*** Begin section ***
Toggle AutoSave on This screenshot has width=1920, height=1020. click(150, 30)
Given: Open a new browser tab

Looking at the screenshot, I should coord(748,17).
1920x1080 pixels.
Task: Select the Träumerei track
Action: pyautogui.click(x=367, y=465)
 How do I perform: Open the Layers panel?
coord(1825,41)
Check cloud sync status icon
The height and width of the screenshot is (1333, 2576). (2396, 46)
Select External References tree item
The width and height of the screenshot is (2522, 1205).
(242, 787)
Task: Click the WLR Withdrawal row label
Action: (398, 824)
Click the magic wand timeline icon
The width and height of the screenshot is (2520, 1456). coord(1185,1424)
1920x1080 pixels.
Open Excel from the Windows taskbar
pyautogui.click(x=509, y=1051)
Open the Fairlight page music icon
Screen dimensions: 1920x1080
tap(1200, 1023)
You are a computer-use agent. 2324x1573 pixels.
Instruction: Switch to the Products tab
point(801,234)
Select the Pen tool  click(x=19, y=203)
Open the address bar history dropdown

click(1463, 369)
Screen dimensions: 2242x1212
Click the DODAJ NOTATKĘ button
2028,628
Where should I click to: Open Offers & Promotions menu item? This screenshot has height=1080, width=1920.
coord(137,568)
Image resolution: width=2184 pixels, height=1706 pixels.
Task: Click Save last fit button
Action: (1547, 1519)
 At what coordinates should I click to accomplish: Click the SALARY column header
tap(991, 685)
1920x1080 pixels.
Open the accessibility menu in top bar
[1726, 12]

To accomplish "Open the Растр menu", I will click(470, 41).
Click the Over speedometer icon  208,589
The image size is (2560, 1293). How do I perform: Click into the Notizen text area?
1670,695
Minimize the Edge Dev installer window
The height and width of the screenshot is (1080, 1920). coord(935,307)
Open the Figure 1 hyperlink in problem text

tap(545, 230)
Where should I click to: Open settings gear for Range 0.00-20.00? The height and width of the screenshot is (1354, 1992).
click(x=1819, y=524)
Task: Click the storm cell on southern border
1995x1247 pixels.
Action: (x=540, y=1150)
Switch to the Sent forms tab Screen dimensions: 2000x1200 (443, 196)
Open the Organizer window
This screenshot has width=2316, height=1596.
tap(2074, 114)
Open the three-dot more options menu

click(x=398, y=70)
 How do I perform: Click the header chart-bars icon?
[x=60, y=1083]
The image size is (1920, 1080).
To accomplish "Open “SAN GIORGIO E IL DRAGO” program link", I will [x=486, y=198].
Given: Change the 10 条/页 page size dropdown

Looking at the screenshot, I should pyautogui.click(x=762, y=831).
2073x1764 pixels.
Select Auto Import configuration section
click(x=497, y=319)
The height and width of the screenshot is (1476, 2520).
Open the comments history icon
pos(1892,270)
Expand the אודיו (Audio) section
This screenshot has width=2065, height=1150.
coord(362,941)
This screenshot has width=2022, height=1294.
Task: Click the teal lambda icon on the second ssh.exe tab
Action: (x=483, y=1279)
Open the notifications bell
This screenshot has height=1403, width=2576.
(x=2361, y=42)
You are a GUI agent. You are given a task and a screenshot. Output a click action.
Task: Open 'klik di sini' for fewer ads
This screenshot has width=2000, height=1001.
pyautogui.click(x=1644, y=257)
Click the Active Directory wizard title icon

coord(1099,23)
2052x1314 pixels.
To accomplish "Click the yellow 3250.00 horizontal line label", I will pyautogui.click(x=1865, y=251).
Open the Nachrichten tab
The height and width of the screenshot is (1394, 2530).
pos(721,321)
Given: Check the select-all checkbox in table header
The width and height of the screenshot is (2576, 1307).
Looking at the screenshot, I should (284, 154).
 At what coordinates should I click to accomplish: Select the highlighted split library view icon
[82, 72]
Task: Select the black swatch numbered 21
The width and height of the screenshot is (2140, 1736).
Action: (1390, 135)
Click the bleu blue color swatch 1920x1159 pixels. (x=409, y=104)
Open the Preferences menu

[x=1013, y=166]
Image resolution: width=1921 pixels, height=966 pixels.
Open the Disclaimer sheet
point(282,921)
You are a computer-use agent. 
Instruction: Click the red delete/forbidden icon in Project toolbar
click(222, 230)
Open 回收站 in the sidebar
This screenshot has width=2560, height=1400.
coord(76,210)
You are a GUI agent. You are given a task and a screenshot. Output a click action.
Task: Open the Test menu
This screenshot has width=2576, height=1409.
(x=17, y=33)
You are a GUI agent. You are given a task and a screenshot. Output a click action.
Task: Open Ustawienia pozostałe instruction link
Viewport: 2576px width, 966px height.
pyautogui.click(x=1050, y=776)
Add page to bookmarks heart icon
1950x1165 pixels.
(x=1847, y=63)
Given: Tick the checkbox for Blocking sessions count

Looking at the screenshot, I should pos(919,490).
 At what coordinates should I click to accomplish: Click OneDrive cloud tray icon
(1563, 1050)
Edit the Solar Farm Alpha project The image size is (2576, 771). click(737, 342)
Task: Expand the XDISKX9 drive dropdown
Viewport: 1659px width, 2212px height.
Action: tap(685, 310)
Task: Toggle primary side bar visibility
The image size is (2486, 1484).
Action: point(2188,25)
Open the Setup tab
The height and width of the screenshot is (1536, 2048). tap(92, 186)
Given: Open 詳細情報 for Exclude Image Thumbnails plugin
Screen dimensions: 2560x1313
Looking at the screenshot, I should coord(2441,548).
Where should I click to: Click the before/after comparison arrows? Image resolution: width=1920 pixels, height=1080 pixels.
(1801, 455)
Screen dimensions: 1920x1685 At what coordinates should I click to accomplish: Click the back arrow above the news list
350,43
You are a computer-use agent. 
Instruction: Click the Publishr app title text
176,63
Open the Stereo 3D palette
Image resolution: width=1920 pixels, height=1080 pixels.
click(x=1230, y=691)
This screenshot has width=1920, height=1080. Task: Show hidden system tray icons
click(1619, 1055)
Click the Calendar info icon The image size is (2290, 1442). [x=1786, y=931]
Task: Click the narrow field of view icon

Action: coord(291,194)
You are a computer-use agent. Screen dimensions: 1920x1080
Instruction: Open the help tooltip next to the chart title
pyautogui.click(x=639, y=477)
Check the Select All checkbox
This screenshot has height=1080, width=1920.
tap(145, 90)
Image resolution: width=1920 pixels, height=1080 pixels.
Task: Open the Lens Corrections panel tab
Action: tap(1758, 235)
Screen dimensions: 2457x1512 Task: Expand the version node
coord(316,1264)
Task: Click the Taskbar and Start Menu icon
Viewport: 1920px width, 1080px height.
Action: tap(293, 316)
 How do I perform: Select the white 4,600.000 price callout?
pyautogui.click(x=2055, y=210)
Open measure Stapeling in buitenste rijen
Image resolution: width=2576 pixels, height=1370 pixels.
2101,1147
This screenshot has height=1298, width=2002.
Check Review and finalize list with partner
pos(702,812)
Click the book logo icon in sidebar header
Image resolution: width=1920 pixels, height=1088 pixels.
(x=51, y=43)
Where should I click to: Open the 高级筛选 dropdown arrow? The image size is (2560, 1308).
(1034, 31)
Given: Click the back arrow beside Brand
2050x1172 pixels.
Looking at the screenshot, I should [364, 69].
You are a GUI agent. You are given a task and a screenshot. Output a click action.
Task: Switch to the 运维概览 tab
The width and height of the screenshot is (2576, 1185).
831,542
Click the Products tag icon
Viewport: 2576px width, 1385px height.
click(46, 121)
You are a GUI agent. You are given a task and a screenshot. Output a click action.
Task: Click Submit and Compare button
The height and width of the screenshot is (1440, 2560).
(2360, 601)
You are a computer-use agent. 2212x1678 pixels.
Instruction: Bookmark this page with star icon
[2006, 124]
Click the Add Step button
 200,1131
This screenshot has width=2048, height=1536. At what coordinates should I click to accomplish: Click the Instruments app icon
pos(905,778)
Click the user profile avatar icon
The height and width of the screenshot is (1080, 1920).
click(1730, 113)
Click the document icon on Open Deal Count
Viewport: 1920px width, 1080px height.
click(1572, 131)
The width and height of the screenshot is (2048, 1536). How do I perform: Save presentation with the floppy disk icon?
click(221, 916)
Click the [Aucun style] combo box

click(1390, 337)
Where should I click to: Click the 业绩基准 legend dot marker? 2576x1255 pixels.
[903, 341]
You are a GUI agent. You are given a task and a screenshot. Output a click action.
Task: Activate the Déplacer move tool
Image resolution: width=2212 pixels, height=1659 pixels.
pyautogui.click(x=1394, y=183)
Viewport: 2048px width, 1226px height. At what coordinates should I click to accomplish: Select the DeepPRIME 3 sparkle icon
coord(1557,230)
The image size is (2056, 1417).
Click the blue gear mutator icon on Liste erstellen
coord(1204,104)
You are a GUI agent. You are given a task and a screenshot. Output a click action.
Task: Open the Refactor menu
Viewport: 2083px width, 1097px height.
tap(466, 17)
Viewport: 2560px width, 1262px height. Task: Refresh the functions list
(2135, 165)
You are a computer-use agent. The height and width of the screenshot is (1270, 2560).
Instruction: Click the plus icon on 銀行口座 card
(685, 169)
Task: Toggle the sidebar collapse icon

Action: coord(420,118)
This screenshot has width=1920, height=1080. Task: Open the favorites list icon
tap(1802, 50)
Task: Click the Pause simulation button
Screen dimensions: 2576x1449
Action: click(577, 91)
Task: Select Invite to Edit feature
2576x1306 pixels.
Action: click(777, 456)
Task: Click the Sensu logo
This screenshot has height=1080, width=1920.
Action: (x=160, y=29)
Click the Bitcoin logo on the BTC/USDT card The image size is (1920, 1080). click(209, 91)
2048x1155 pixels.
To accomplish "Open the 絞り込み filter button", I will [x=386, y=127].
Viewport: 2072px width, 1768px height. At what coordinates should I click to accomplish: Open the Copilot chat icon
*** End section ***
INSTRUCTIONS FOR THE TASK = Locate the line that contains "Task: Click the Pause simulation button", then please quote it and every line after it to the end of the entries above, exactly and with nothing else.

FINISHED EXERCISE =
Task: Click the Pause simulation button
Screen dimensions: 2576x1449
Action: click(577, 91)
Task: Select Invite to Edit feature
2576x1306 pixels.
Action: click(777, 456)
Task: Click the Sensu logo
This screenshot has height=1080, width=1920.
Action: (x=160, y=29)
Click the Bitcoin logo on the BTC/USDT card The image size is (1920, 1080). click(209, 91)
2048x1155 pixels.
To accomplish "Open the 絞り込み filter button", I will [x=386, y=127].
Viewport: 2072px width, 1768px height. At what coordinates should I click to accomplish: Open the Copilot chat icon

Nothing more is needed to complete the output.